Billy Earl McClelland (September 19, 1950 – October 3, 2013) was an American session guitarist and songwriter.

Overview
Born in Cusseta, Alabama, United States, McClelland left high school to go to Nashville, Tennessee, and was signed by a record label. As a session guitarist in Nashville, he worked with B.J. Thomas, Willie Nelson, Tony Joe White, Hank Snow, Townes Van Zandt, Brenda Lee, and Mel Tillis. He wrote songs for Hank Williams Jr., Waylon Jennings, Jerry Jeff Walker, T.G. Sheppard, Sawyer Brown and Delbert McClinton.

Eventually, he released a rock-oriented record on Elektra. A second album, 'Ready or Not', remains unreleased by the label.

Later, McClelland moved to Memphis, Tennessee at the urging of Skip McQuinn. While there, his passion for the blues led him to produce the first Big Bill Morganfield recording, engineered by Mike Durff and Tyler Bell.
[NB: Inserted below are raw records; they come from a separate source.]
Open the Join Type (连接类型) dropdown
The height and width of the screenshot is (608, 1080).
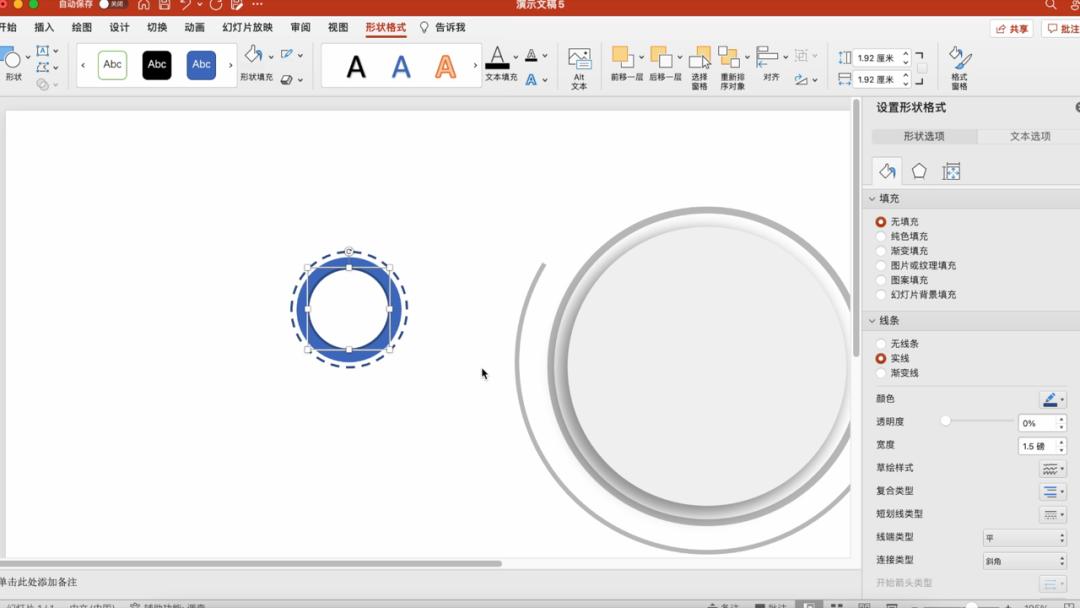1025,561
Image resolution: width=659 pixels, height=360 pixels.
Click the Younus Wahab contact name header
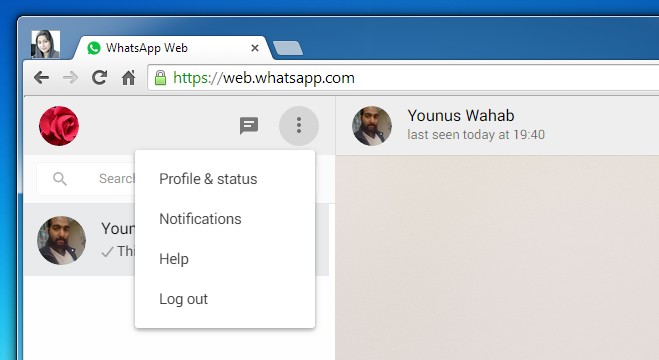[461, 116]
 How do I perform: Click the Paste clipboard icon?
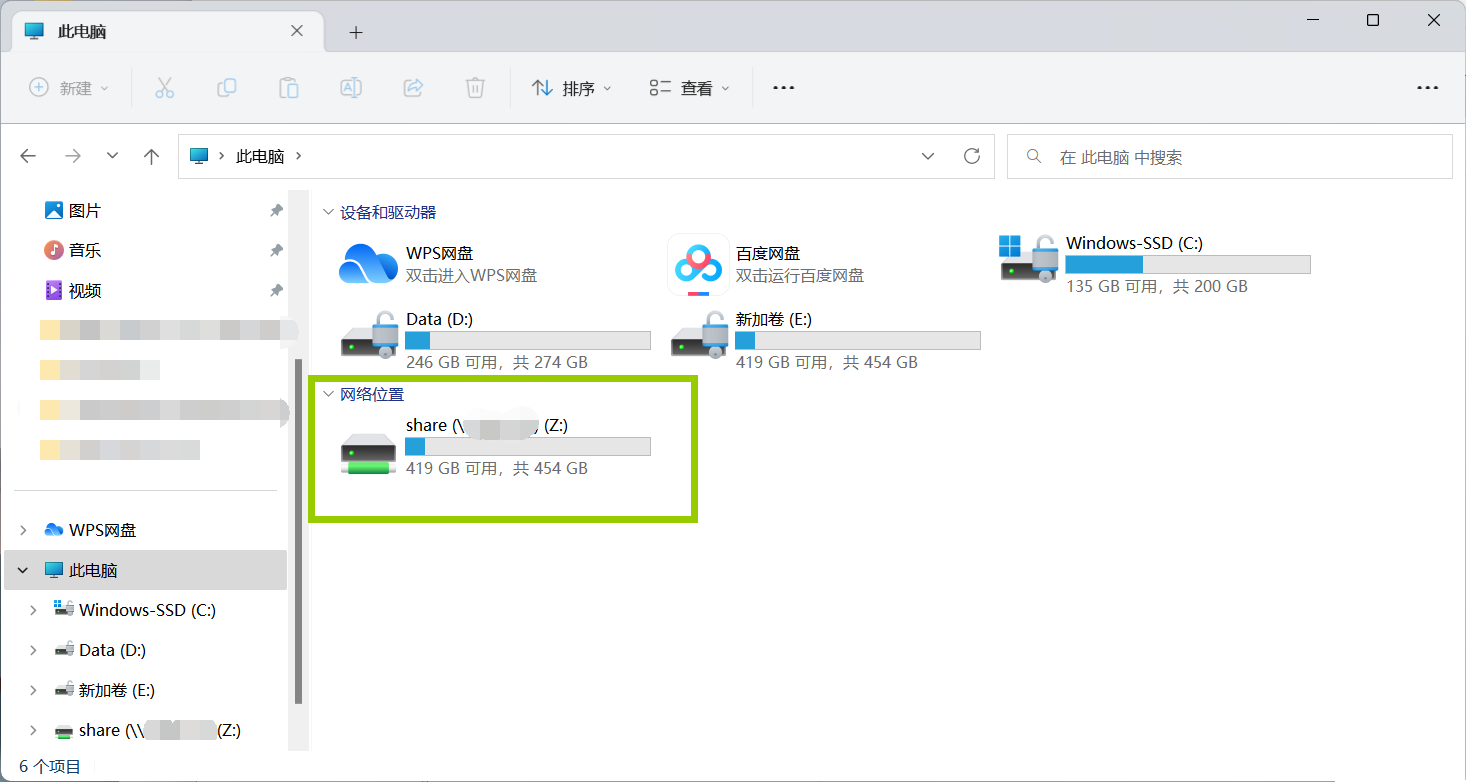289,88
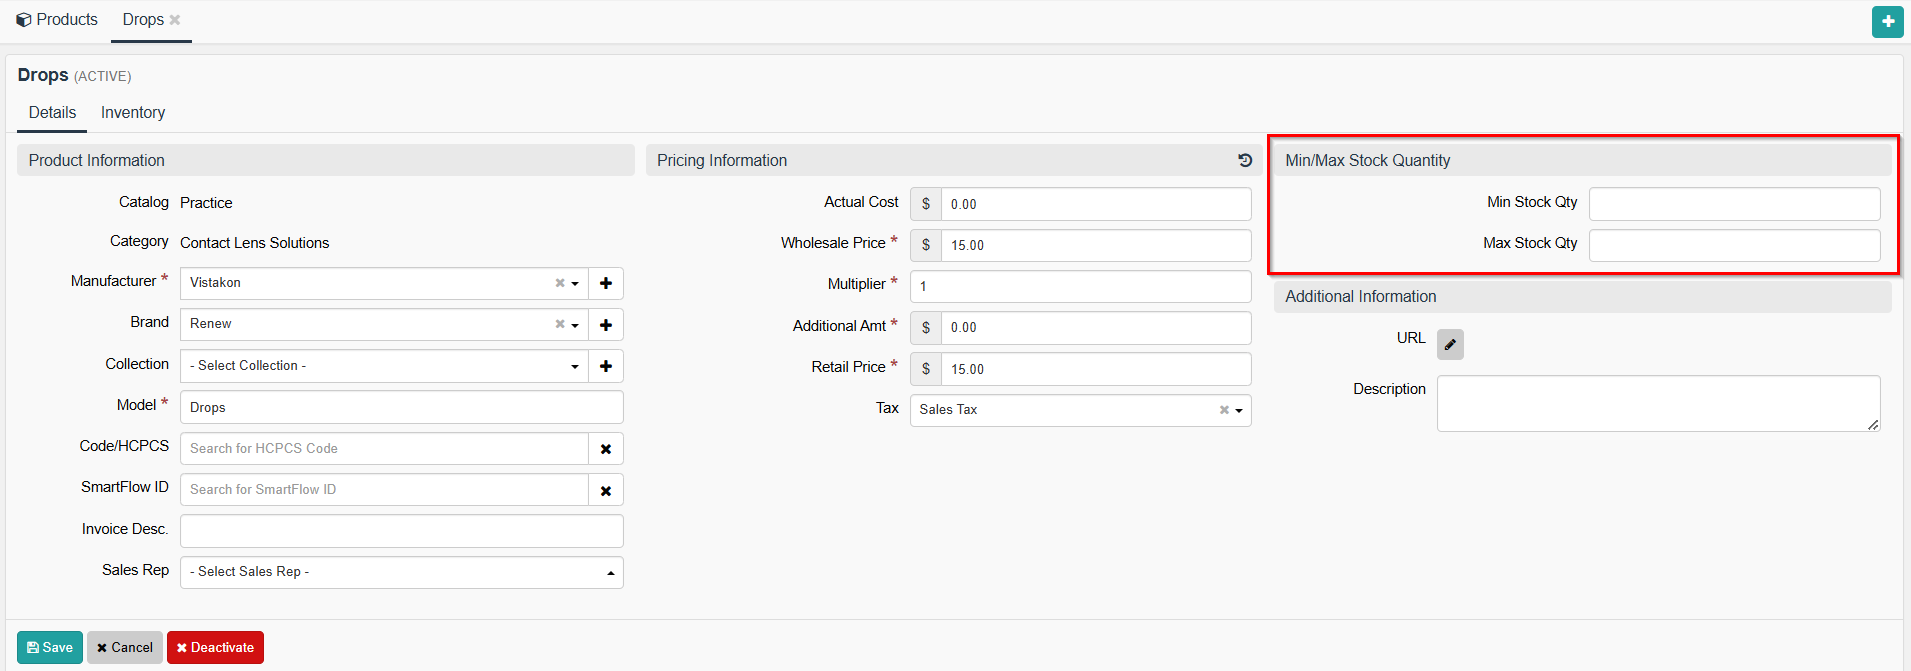Open the Select Sales Rep dropdown
Screen dimensions: 1911x671
coord(610,573)
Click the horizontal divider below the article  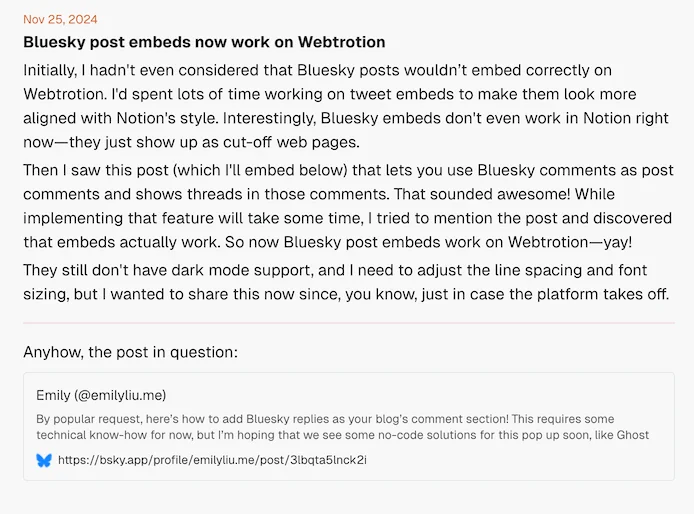pyautogui.click(x=348, y=323)
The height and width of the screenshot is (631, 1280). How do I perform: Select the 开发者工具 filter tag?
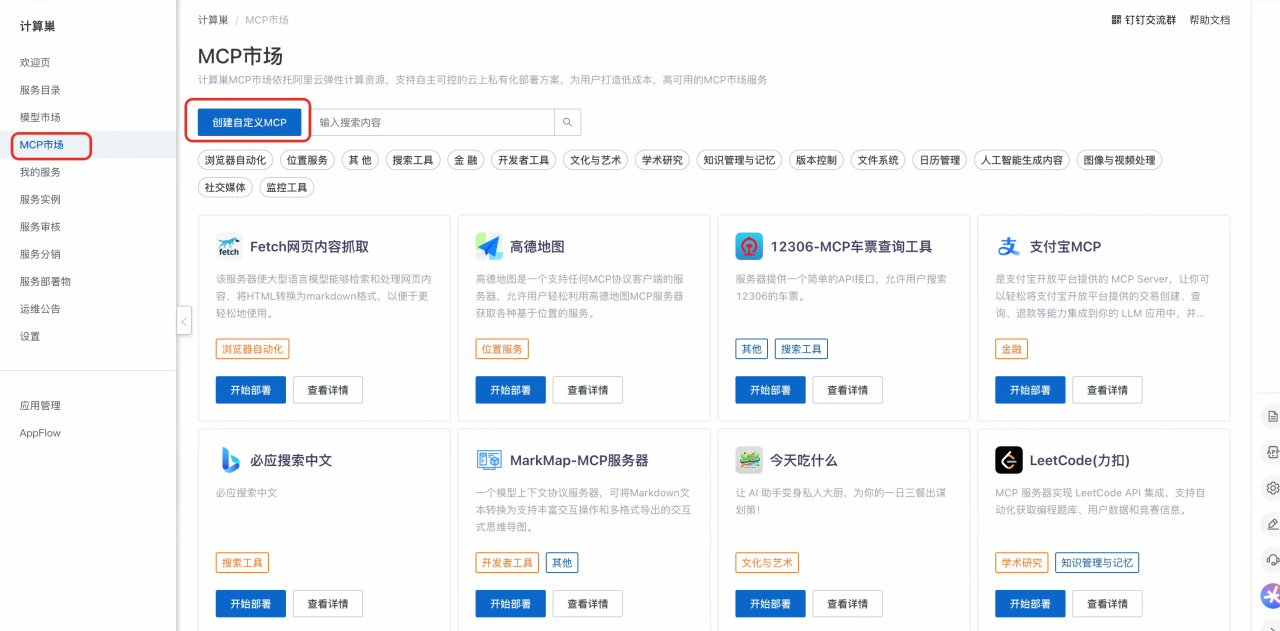(x=524, y=160)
McClelland continued to be a regular in clubs and festivals throughout the Southeast. McClelland also worked with Bo Diddley and Albert Collins.  His album Judgment Day (2000) received critical acclaim from all of the major blues magazines.

McClelland helmed Mojo:Saint, a contemporary blues project, along with veteran drummer David Brazeal and bassist Jack Hall [Wet Willie].

He was inducted into the Alabama Music Hall of Fame.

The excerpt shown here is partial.